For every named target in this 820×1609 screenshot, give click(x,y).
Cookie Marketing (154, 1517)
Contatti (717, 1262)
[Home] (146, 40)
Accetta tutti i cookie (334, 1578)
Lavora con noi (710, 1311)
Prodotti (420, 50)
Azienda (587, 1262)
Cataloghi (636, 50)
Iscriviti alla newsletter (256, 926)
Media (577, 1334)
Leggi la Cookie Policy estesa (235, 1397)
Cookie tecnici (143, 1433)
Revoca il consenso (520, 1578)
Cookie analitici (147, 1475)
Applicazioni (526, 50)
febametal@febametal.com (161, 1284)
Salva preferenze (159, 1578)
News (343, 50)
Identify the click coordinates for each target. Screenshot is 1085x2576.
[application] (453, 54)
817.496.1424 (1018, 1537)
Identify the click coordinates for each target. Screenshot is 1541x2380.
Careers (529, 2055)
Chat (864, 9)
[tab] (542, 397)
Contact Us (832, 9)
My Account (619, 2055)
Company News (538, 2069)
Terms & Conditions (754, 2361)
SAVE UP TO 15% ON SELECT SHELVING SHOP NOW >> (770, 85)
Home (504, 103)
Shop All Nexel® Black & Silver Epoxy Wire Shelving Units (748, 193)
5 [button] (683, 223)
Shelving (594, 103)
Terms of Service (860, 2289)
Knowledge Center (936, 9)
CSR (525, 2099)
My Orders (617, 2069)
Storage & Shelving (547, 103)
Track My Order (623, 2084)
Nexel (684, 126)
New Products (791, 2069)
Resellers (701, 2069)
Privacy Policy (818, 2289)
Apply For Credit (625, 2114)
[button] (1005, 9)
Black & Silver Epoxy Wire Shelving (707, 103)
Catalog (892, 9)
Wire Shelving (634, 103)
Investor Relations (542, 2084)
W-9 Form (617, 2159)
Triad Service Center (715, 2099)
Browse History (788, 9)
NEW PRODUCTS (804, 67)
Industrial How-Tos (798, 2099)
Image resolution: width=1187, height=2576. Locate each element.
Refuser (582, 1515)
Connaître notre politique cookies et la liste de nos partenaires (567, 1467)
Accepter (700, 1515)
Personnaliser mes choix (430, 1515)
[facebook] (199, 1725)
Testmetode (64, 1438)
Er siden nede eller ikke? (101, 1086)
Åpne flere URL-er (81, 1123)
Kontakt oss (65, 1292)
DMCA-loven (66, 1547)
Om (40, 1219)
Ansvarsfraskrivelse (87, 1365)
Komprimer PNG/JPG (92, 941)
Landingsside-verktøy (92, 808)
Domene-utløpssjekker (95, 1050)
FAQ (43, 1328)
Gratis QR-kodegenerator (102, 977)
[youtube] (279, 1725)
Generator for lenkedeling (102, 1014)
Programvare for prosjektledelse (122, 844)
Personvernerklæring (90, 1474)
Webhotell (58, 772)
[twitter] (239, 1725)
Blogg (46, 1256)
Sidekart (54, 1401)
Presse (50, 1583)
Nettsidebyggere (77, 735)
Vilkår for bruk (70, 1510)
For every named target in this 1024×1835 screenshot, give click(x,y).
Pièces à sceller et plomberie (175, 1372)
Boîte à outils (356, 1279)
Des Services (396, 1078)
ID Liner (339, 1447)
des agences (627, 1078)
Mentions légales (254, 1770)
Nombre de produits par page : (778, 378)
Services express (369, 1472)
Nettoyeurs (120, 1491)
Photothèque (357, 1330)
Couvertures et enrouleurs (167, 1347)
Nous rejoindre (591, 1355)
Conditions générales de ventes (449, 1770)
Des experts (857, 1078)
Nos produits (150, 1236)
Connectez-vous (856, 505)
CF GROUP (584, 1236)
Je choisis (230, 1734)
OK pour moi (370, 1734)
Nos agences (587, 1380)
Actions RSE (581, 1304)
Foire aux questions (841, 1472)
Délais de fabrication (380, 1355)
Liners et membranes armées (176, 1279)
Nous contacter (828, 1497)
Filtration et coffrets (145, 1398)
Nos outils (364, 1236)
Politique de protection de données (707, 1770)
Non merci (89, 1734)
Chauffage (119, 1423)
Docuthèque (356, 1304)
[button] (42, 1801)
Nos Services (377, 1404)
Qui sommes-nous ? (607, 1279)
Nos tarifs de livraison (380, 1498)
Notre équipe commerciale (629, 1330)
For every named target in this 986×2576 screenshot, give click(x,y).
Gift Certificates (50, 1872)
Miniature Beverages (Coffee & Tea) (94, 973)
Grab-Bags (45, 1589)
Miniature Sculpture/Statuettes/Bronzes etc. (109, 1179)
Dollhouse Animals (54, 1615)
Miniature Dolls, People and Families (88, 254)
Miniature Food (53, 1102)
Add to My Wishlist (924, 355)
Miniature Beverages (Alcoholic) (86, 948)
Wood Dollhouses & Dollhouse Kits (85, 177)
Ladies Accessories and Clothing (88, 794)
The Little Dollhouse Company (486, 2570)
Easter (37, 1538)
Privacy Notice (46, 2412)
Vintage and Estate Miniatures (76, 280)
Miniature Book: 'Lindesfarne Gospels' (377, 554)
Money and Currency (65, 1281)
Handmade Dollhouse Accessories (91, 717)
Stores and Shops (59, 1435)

• • • • • • •

→ HOW TO COMPLETE THIS TASK: Check each line above for the string "Nexel" and copy those that have it.

→ RESPONSE FOR THIS EXERCISE:
Shop All Nexel® Black & Silver Epoxy Wire Shelving Units (748, 193)
Nexel (684, 126)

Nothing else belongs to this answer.